I have an rdd of integers (i.e. RDD[Int]
) and what I would like to do is to compute the following ten percentiles: [0th, 10th, 20th, ..., 90th, 100th]
If N percent is small like 10, 20% then I will do the following:
Compute the size of dataset, rdd.count(), skip it maybe you know it already and take as argument.
Rather then sorting the whole dataset, I will find out top(N) from each partition. For that I would have to find out N = what is N% of rdd.count, then sort the partitions and take top(N) from each partition. Now you have a much smaller dataset to sort.
3.rdd.sortBy
4.zipWithIndex
5.filter (index < topN)
Here is my easy approach:
val percentiles = Array(0.1, 0.2, 0.3, 0.4, 0.5, 0.6, 0.7, 0.8, 0.9, 1)
val accuracy = 1000000
df.stat.approxQuantile("score", percentiles, 1.0/accuracy)
output:
scala> df.stat.approxQuantile("score", percentiles, 1.0/accuracy)

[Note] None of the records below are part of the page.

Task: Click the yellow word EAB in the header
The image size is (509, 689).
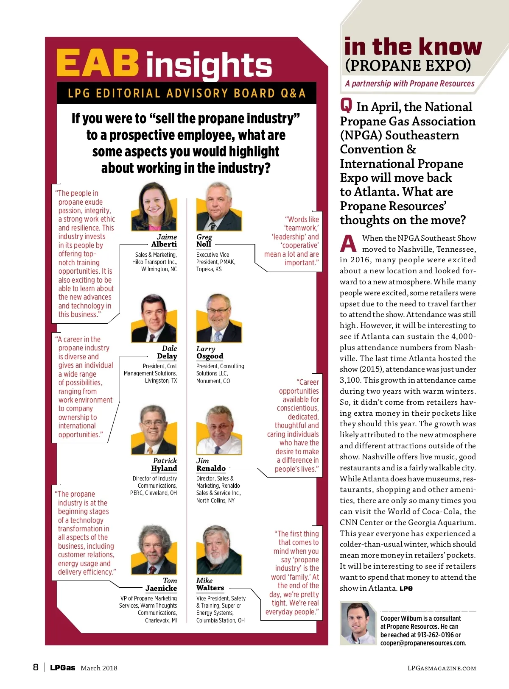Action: click(98, 63)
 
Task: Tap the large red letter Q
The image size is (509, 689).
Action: click(346, 104)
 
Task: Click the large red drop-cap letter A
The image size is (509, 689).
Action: click(348, 243)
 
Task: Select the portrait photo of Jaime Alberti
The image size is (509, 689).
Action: click(154, 207)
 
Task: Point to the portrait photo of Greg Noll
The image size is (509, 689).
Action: click(219, 207)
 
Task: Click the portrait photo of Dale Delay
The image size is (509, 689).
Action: click(154, 319)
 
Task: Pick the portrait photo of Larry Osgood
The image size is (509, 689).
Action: click(219, 319)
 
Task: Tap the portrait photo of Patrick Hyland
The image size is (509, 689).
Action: click(154, 431)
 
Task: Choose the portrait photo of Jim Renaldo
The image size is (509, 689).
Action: click(219, 431)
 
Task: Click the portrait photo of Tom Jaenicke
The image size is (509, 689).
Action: click(154, 550)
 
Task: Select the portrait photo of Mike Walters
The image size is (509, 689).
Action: click(219, 550)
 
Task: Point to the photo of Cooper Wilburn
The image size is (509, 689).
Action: click(358, 623)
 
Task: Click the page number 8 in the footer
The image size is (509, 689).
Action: click(36, 667)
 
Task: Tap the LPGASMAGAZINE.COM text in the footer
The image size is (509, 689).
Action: click(442, 668)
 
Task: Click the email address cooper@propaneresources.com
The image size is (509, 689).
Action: click(423, 643)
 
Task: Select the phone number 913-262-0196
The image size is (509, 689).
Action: click(435, 635)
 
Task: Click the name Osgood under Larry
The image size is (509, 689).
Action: click(210, 356)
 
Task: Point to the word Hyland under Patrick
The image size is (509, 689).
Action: click(164, 468)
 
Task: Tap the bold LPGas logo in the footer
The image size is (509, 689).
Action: click(62, 668)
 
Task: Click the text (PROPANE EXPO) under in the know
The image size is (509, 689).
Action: click(408, 66)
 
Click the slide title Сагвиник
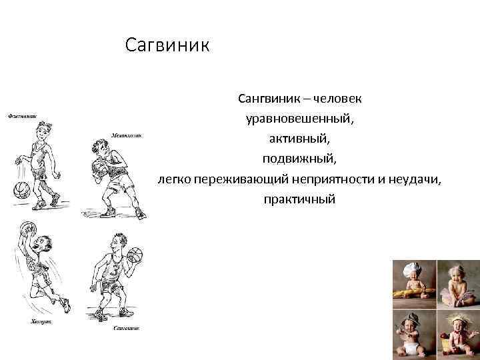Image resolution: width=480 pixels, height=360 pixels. [x=167, y=47]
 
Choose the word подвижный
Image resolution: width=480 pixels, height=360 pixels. [x=299, y=159]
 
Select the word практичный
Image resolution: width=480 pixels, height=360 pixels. [x=299, y=199]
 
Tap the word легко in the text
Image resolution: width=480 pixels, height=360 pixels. [x=173, y=179]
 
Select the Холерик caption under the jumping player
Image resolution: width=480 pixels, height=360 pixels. [x=41, y=321]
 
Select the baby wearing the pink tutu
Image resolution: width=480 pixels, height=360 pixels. [x=457, y=283]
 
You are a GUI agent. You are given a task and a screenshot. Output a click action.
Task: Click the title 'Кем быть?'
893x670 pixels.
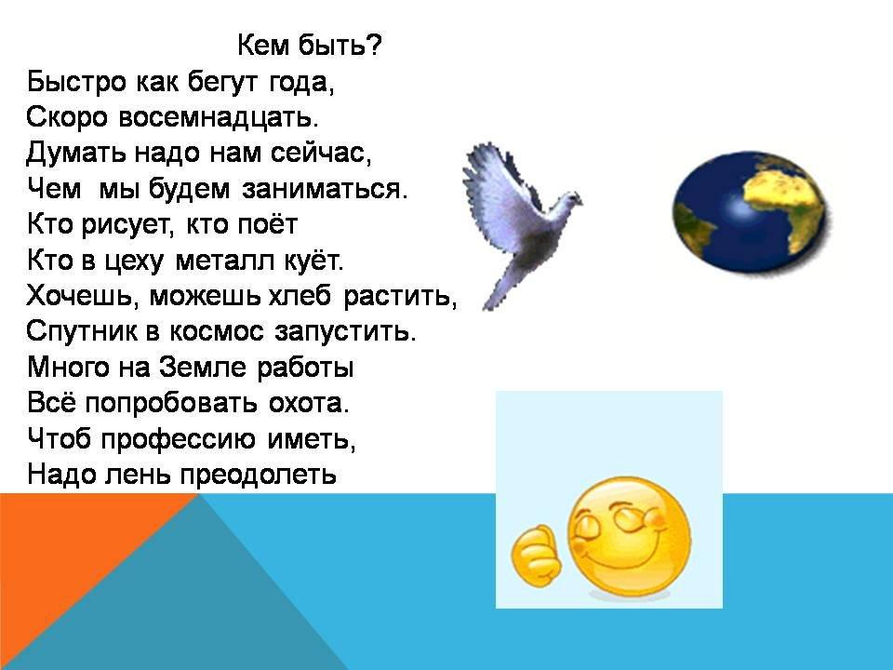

res88: Array[Double] = Array(0.011044141836464405, 0.02022990956902504, 0.0317261666059494, 0.04638145491480827, 0.06498630344867706, 0.0892181545495987, 0.12161539494991302, 0.16825592517852783, 0.24740923941135406, 0.9188197255134583)
accuracy: The accuracy parameter (default: 10000) is a positive numeric literal which controls approximation accuracy at the cost of memory. Higher value of accuracy yields better accuracy, 1.0/accuracy is the relative error of the approximation.
Convert you RDD into a RDD of Double, and then use the .histogram(10)
action. See DoubleRDD ScalaDoc
Another alternative way can be to use top and last on RDD of double. For example, val percentile_99th_value=scores.top((count/100).toInt).last
This method is more suited for individual percentiles.